── Text excerpt
Plaintiff’s bad faith experts testified that the carrier acted in bad faith by failing to conduct any meaningful investigation after initially concluding that the loss was covered, by failing to keep the insured informed and by misrepresenting the status of the claim over nine months, and by destroying, discarding or otherwise failing to document the claim file.

Plaintiff’s economic expert testified that the carrier’s failure to pay the claim resulted in him losing not only the subject property to foreclosure, but also three other properties that were supported by the rent from the destroyed structure.

MacGregor contended that plaintiff provided application information, and confirmed its accuracy on two subsequent occasions, that materially understated the square footage of the house and materially misrepresented its occupancy/use. He also claimed that plaintiff stated the property was 1,600 square feet, when in fact it was over 3,100 square feet.

MacGregor argued that plaintiff claimed the property consisted of a single-family unit with one family in occupancy when, in fact, it consisted of at least seven rental units that were all rented, and, further, that the carrier did not offer or write Landlords Policies for a structure with more than four rental units. Due to these alleged misrepresentations, the insurer declared the policy void from its inception and rescinded it.
────
── Collected material
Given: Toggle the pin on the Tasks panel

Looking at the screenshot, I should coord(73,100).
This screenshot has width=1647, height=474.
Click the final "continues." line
────
## The exercise:
Copy the portion of the insurance case summary above word for word, starting with "Plaintiff’s bad faith" and going on through "the destroyed structure.".

## The answer:
Plaintiff’s bad faith experts testified that the carrier acted in bad faith by failing to conduct any meaningful investigation after initially concluding that the loss was covered, by failing to keep the insured informed and by misrepresenting the status of the claim over nine months, and by destroying, discarding or otherwise failing to document the claim file.

Plaintiff’s economic expert testified that the carrier’s failure to pay the claim resulted in him losing not only the subject property to foreclosure, but also three other properties that were supported by the rent from the destroyed structure.